[START Materials provided]

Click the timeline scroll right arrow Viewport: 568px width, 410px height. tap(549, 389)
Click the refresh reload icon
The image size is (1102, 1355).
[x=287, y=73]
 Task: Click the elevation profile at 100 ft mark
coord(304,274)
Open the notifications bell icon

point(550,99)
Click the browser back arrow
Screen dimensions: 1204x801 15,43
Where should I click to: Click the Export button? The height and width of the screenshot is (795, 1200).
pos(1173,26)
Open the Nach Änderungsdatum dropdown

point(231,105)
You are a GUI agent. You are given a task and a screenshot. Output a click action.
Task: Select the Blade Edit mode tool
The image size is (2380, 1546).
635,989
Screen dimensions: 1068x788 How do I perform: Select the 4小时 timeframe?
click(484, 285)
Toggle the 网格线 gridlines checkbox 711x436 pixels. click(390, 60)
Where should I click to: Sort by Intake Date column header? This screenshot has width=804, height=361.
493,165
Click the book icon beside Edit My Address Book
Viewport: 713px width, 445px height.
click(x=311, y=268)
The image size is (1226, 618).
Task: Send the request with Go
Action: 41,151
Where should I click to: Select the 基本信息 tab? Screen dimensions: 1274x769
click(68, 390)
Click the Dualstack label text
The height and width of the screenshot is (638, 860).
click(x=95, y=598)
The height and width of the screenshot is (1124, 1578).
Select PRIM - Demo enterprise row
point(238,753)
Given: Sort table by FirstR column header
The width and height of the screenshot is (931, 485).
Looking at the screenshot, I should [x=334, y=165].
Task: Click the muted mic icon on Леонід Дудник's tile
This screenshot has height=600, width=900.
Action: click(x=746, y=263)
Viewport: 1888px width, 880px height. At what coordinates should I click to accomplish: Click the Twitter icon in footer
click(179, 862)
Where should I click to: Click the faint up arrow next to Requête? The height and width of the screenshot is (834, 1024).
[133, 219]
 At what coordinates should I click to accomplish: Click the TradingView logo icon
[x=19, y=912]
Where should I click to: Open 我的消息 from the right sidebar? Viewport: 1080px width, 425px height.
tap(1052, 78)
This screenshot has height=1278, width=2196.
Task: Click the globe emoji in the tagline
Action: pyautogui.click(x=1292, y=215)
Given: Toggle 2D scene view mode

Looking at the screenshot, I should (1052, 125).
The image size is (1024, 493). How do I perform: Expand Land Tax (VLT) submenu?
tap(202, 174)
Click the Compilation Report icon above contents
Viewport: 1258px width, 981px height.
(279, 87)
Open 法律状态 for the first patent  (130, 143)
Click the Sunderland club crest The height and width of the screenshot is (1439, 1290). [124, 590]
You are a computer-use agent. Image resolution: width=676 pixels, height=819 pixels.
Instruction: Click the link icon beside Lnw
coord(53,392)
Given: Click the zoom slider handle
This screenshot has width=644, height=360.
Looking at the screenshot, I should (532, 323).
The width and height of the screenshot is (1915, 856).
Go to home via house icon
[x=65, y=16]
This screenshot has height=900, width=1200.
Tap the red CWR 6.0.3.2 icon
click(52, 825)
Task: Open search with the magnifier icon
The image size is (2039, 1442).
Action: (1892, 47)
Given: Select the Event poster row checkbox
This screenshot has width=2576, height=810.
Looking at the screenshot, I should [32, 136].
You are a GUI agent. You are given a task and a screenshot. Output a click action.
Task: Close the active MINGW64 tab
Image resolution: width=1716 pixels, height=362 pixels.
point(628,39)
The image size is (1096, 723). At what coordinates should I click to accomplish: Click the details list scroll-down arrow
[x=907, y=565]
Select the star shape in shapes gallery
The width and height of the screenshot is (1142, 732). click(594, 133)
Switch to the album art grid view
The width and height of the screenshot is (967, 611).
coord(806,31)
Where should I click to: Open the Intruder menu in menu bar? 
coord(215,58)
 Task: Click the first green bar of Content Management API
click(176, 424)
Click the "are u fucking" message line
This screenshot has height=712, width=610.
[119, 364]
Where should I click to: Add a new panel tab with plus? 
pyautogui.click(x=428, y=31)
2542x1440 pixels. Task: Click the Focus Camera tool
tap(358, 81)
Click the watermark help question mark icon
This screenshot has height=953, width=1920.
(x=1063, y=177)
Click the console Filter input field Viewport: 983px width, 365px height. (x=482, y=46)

[END Materials provided]

> **Given exercise**
Arrange every row above as a Markdown table with two columns, Number and Entry. Leave out blank rows and number the rest in order starting from 1.

> **Result of this exercise**
| Number | Entry |
|---|---|
| 1 | Click the timeline scroll right arrow Viewport: 568px width, 410px height. tap(549, 389) |
| 2 | Click the refresh reload icon |
| 3 | The image size is (1102, 1355). |
| 4 | [x=287, y=73] |
| 5 |  Task: Click the elevation profile at 100 ft mark |
| 6 | coord(304,274) |
| 7 | Open the notifications bell icon |
| 8 | point(550,99) |
| 9 | Click the browser back arrow |
| 10 | Screen dimensions: 1204x801 15,43 |
| 11 | Where should I click to: Click the Export button? The height and width of the screenshot is (795, 1200). |
| 12 | pos(1173,26) |
| 13 | Open the Nach Änderungsdatum dropdown |
| 14 | point(231,105) |
| 15 | You are a GUI agent. You are given a task and a screenshot. Output a click action. |
| 16 | Task: Select the Blade Edit mode tool |
| 17 | The image size is (2380, 1546). |
| 18 | 635,989 |
| 19 | Screen dimensions: 1068x788 How do I perform: Select the 4小时 timeframe? |
| 20 | click(484, 285) |
| 21 | Toggle the 网格线 gridlines checkbox 711x436 pixels. click(390, 60) |
| 22 | Where should I click to: Sort by Intake Date column header? This screenshot has width=804, height=361. |
| 23 | 493,165 |
| 24 | Click the book icon beside Edit My Address Book |
| 25 | Viewport: 713px width, 445px height. |
| 26 | click(x=311, y=268) |
| 27 | The image size is (1226, 618). |
| 28 | Task: Send the request with Go |
| 29 | Action: 41,151 |
| 30 | Where should I click to: Select the 基本信息 tab? Screen dimensions: 1274x769 |
| 31 | click(68, 390) |
| 32 | Click the Dualstack label text |
| 33 | The height and width of the screenshot is (638, 860). |
| 34 | click(x=95, y=598) |
| 35 | The height and width of the screenshot is (1124, 1578). |
| 36 | Select PRIM - Demo enterprise row |
| 37 | point(238,753) |
| 38 | Given: Sort table by FirstR column header |
| 39 | The width and height of the screenshot is (931, 485). |
| 40 | Looking at the screenshot, I should [x=334, y=165]. |
| 41 | Task: Click the muted mic icon on Леонід Дудник's tile |
| 42 | This screenshot has height=600, width=900. |
| 43 | Action: click(x=746, y=263) |
| 44 | Viewport: 1888px width, 880px height. At what coordinates should I click to accomplish: Click the Twitter icon in footer |
| 45 | click(179, 862) |
| 46 | Where should I click to: Click the faint up arrow next to Requête? The height and width of the screenshot is (834, 1024). |
| 47 | [133, 219] |
| 48 |  At what coordinates should I click to accomplish: Click the TradingView logo icon |
| 49 | [x=19, y=912] |
| 50 | Where should I click to: Open 我的消息 from the right sidebar? Viewport: 1080px width, 425px height. |
| 51 | tap(1052, 78) |
| 52 | This screenshot has height=1278, width=2196. |
| 53 | Task: Click the globe emoji in the tagline |
| 54 | Action: pyautogui.click(x=1292, y=215) |
| 55 | Given: Toggle 2D scene view mode |
| 56 | Looking at the screenshot, I should (1052, 125). |
| 57 | The image size is (1024, 493). How do I perform: Expand Land Tax (VLT) submenu? |
| 58 | tap(202, 174) |
| 59 | Click the Compilation Report icon above contents |
| 60 | Viewport: 1258px width, 981px height. |
| 61 | (279, 87) |
| 62 | Open 法律状态 for the first patent  (130, 143) |
| 63 | Click the Sunderland club crest The height and width of the screenshot is (1439, 1290). [124, 590] |
| 64 | You are a computer-use agent. Image resolution: width=676 pixels, height=819 pixels. |
| 65 | Instruction: Click the link icon beside Lnw |
| 66 | coord(53,392) |
| 67 | Given: Click the zoom slider handle |
| 68 | This screenshot has width=644, height=360. |
| 69 | Looking at the screenshot, I should (532, 323). |
| 70 | The width and height of the screenshot is (1915, 856). |
| 71 | Go to home via house icon |
| 72 | [x=65, y=16] |
| 73 | This screenshot has height=900, width=1200. |
| 74 | Tap the red CWR 6.0.3.2 icon |
| 75 | click(52, 825) |
| 76 | Task: Open search with the magnifier icon |
| 77 | The image size is (2039, 1442). |
| 78 | Action: (1892, 47) |
| 79 | Given: Select the Event poster row checkbox |
| 80 | This screenshot has width=2576, height=810. |
| 81 | Looking at the screenshot, I should [32, 136]. |
| 82 | You are a GUI agent. You are given a task and a screenshot. Output a click action. |
| 83 | Task: Close the active MINGW64 tab |
| 84 | Image resolution: width=1716 pixels, height=362 pixels. |
| 85 | point(628,39) |
| 86 | The image size is (1096, 723). At what coordinates should I click to accomplish: Click the details list scroll-down arrow |
| 87 | [x=907, y=565] |
| 88 | Select the star shape in shapes gallery |
| 89 | The width and height of the screenshot is (1142, 732). click(594, 133) |
| 90 | Switch to the album art grid view |
| 91 | The width and height of the screenshot is (967, 611). |
| 92 | coord(806,31) |
| 93 | Where should I click to: Open the Intruder menu in menu bar?  |
| 94 | coord(215,58) |
| 95 |  Task: Click the first green bar of Content Management API |
| 96 | click(176, 424) |
| 97 | Click the "are u fucking" message line |
| 98 | This screenshot has height=712, width=610. |
| 99 | [119, 364] |
| 100 | Where should I click to: Add a new panel tab with plus?  |
| 101 | pyautogui.click(x=428, y=31) |
| 102 | 2542x1440 pixels. Task: Click the Focus Camera tool |
| 103 | tap(358, 81) |
| 104 | Click the watermark help question mark icon |
| 105 | This screenshot has height=953, width=1920. |
| 106 | (x=1063, y=177) |
| 107 | Click the console Filter input field Viewport: 983px width, 365px height. (x=482, y=46) |